### SHORT EXERCISE
Carry on the heirloom beers text below from its final sentence.

### SOURCE EXTRACT
** START **

Heirloom Beers – Re-Discovering the Ancient Craft
A Little History
In medieval Europe – in most of the world back then – everything was local. Food, wine, architecture, agriculture, sculpture, pottery. The collection of artistry, industry, and culture the people experienced reflected and was limited by the local community where they lived. People weren’t mobile, and trade was limited. People spent literally a lifetime in the village where they were born. A traveler who was fortunate enough to move from village to village would genuinely feel as if he were moving from one world to another.
Beer was a critical part of this local life. If your village grew barley, that village probably also developed some really good barley beers. A few villages over someone threw a local weed into the mix, the villagers liked it, and hoppiness became the signature of that local beer. Across the mountain range, they grew rye not barley – and of course made rye beer. Wheat beer, corn beer, mead – locality after locality developed and perfected their beers, using the grains, sugars, flavors, and techniques available to them in their local world.
Roll the clock forward a thousand years or so and consider life today. All those thousands of villages are quickly merging into one world. Not only is this one world full of mobile people who can easily travel to any country and village anywhere, but the products themselves are mass produced, marketed, and distributed to every corner of this huge, new mega-world. In New York or New Delhi or Shanghai, Bud Light is on every shelf.
The explosion of craft beer is, at heart, a longing to return to the delightful uniqueness of an ancient way of life, to taste the fruits of countless villages.
Who We Are
At Front Royal Brewing Co., we are all about craft beer but with a keen eye to the history that precedes us. We like to experiment with blueberries, lemons, coffee, chocolate – all kinds of cool stuff. But, above all, we like to resurrect those old, old recipes and breathe new life into them. Here are some of our favorites and a little bit of their history. Come visit us this spring – we’ll be hosting heirloom beer tastings, featuring these ancient concoctions. https://frontroyalbrewing.com
In 1516, Bavarian noblemen passed Reinheitsbegot, a law requiring that only water, barley and hops could be used to brew beer (later yeast was added to the list of approved ingredients). The aim of the law was to prevent crops used to make bread from being “wasted” on brewing. The law applied only to Bavaria, not the whole of Germany, which is a major reason Bavarian beers are so distinctive today.
An upshot of this law, however, was that many local recipes from that period suddenly became extinct. One particular German locale, Kottbus, made a beer that included oats and sweeteners such as molasses or honey. The Kottbus brew – now called Kottbusser – essentially disappeared until some enterprising craft brewers resurrected it.
Within a month of our opening, we introduced our own Kottbusser, which we call Hauptstrasse (means “Main Street” in German – our brewery is nestled on Main Street, Front Royal in a century-old building, which by American standards is almost as old as the Reinheitsbegot itself).

** END **

Data on locating visible targets

** START **

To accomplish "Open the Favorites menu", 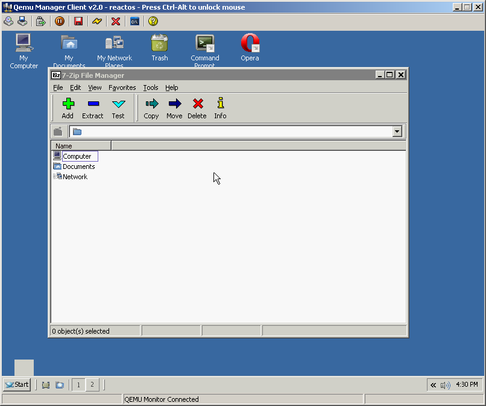I will [122, 87].
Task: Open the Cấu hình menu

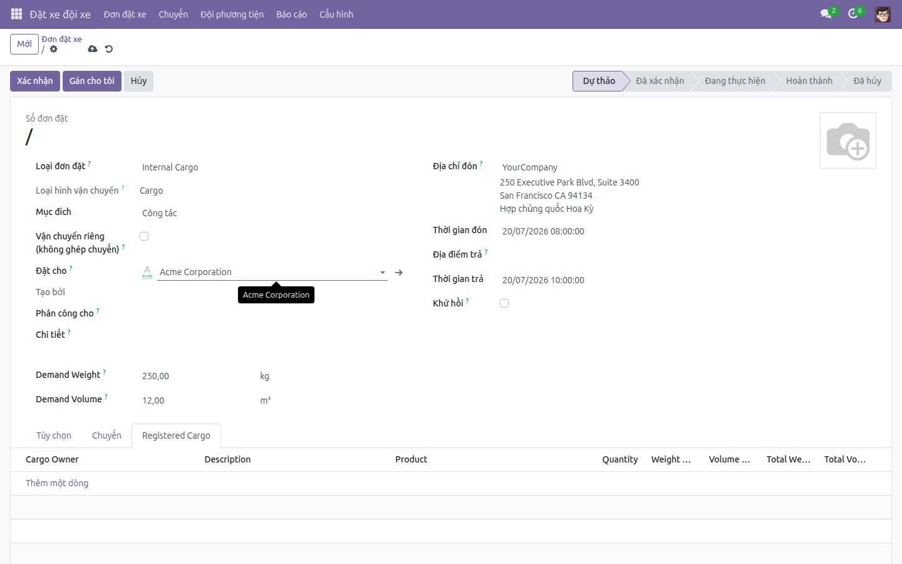Action: [x=336, y=14]
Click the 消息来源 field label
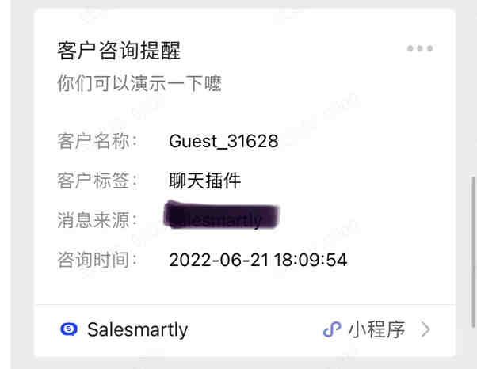Screen dimensions: 477x369 [97, 220]
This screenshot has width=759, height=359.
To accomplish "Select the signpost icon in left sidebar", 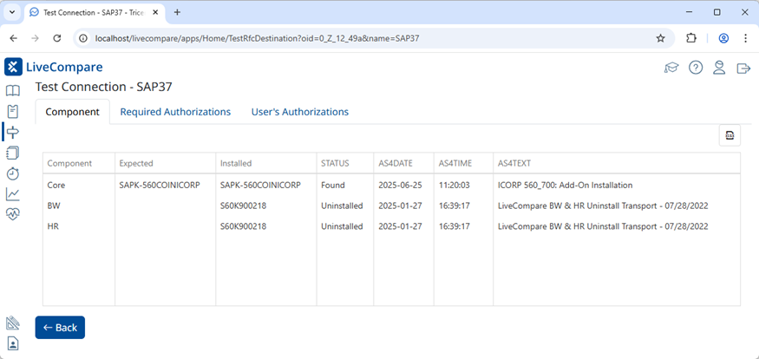I will click(x=13, y=132).
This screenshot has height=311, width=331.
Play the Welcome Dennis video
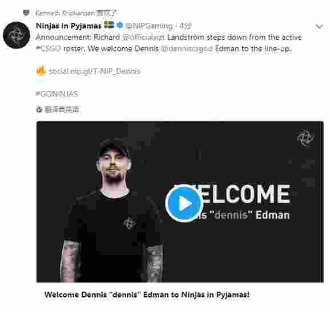point(183,203)
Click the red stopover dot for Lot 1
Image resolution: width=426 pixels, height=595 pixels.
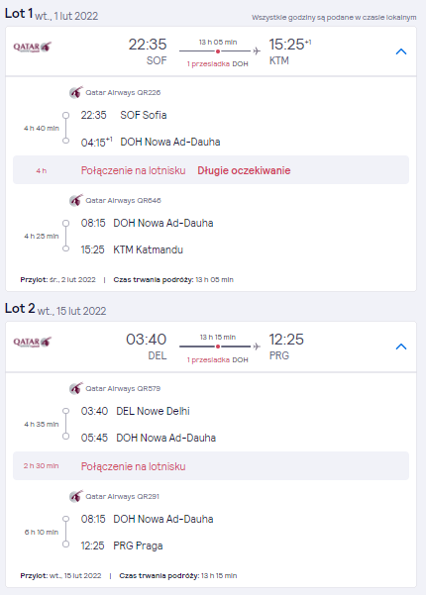coord(218,51)
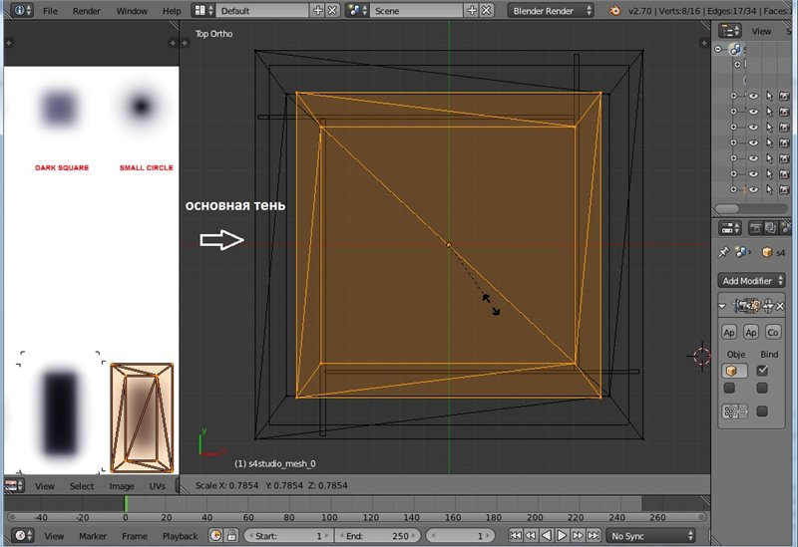The height and width of the screenshot is (547, 798).
Task: Click the first Ap apply button in modifier
Action: (x=730, y=332)
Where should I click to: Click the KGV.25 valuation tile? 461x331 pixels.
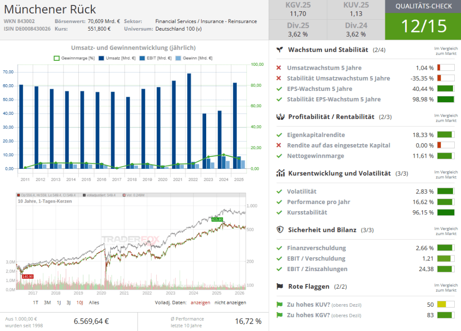[298, 10]

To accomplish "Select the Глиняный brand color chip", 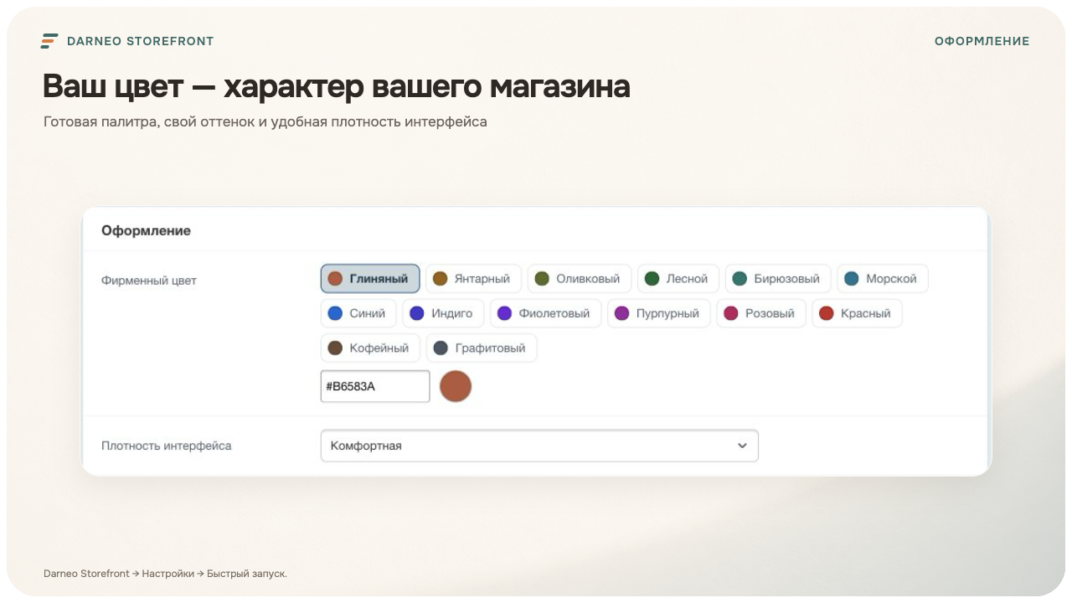I will 370,279.
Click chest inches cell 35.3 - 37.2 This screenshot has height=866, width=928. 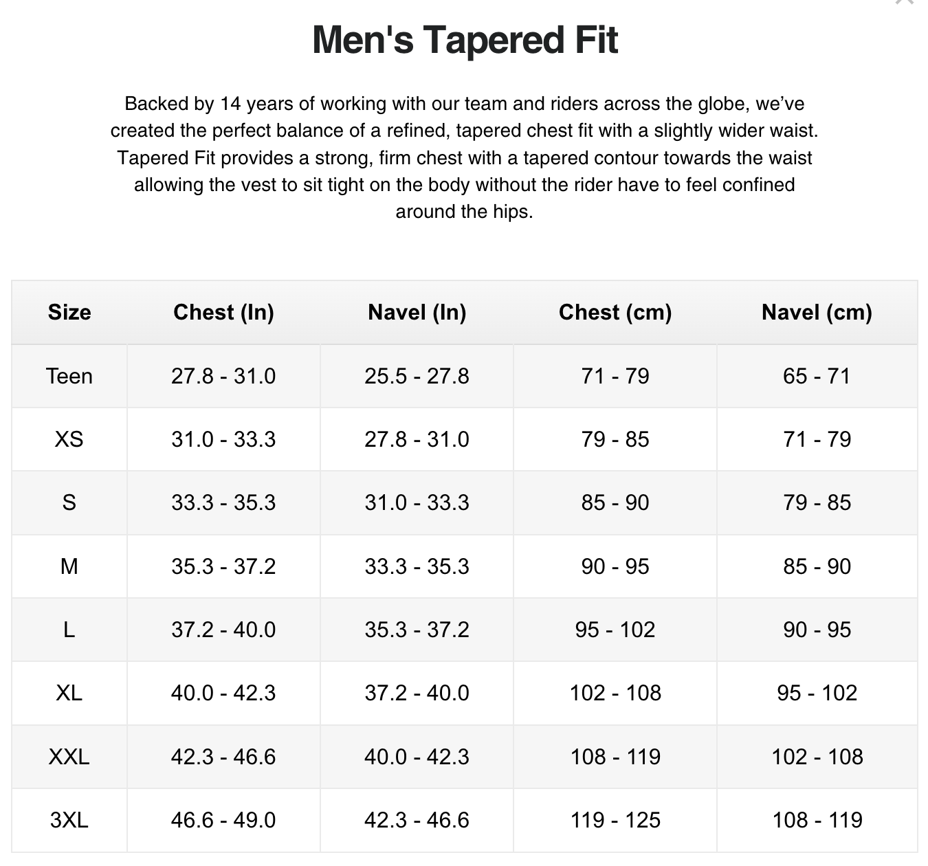point(223,566)
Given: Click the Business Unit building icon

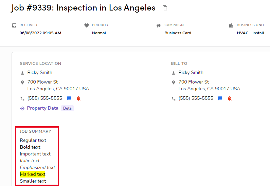Looking at the screenshot, I should 231,25.
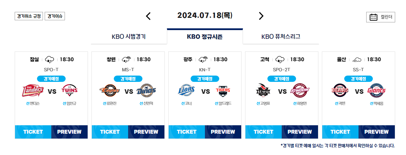Switch to KBO 퓨처스리그 tab
Screen dimensions: 406x155
(x=281, y=37)
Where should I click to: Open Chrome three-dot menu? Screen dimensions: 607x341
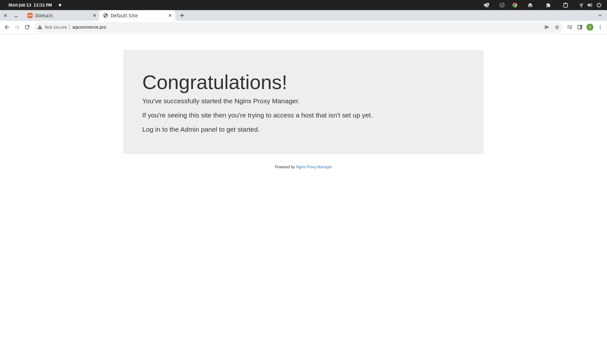tap(600, 27)
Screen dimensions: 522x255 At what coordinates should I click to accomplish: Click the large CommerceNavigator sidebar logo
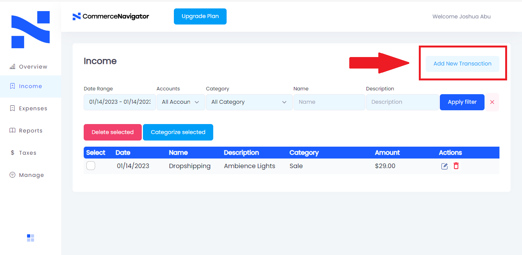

** END **

### ANSWER TO THIS PROBLEM
Haupstrasse has become one of our customer favorites. Our Head Brewer, Tim Arndt, describes it this way:
“I had great fun researching this one because there were so many different theories on what it was and how to brew it. I settled on a grain bill of German Pilsner, Wheat, Flaked Oats and a slight bit of Carared. Then I added German Hallertau hops for a mild bitterness. The molasses gets added during the last 15 minutes of the boil, and the honey isn’t added until after primary fermentation. We found a fabulous local raw honey from Circe’s Run Farm out of Strasburg, VA. Honey makes the Kottbusser, I quickly learned, and boy does this one.“
Quite simply, it’s Rye Beer. Hundreds of years ago, Roggenbier was one of the most popular beer styles in medieval Bavaria, but just like the Kottbusser, Roggenbier was outlawed by the Reinheitsbegot, seemingly forever. Like all good things that become illegal, however, Roggenbier went underground rather than die. Home brewers and Roggenbier partisans kept the recipes alive for centuries despite the march of historical epochs, the chaos of world wars, and the dislocation of economic modernization.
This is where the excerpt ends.